February 6, 1996 in Nation/World

Decline In Military Air Crashes Reported

Associated Press
 

Military aircraft crashes have steadily declined over the past 20 years, but they still cost the Defense Department more than $1 billion a year, congressional investigators said Monday.

The General Accounting Office report found that human error is a factor in three-quarters of all crashes.

Investigators found that the number of military air crashes dropped from 309 in 1975 to 76 last year. Deaths declined from 285 to 85.

Rep. Ike Skelton, who requested the study, said he was surprised at the findings.

“The increased media coverage of these accidents left an impression we were seeing higher numbers of crashes and deaths,” said Skelton, D-Mo., a senior member of the House National Security Committee.
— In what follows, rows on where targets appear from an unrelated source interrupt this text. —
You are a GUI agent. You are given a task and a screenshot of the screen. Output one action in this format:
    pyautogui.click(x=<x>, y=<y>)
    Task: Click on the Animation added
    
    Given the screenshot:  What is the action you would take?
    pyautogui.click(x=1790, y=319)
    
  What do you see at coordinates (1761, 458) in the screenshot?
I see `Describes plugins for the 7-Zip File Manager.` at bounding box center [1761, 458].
“While this report offers little consolation to those who have lost loved ones, it shows that military aviation safety has improved,” Skelton said.

The most recent military crash occurred Jan. 29 in Nashville, Tenn., when a Navy F-14 slammed into a residential neighborhood shortly after takeoff, killing two crew members and three people on the ground.

The commander of that squadron, Cmdr. Fred Kilian, has been relieved of his command because of its poor safety record.

The GAO found that human error was a factor in 73 percent of the military crashes. The errors included those by pilots as well as mistakes made by maintenance crews and air traffic controllers.

The study focused on accidents involving all Pentagon aircraft that resulted in a death or permanent disability, a destroyed aircraft or damage of $1 million or more. Crashes stemming from combat were not included.

Over the 20 years covered by the study, these crashes have cost the military $21 billion, including $1.3 billion in 1995.

During that period, there were 3,828 military air crashes that killed 3,810 people and destroyed 3,483 aircraft.

The report also raised some questions about the independence of the Army, Air Force and Navy investigative boards that examine the crashes.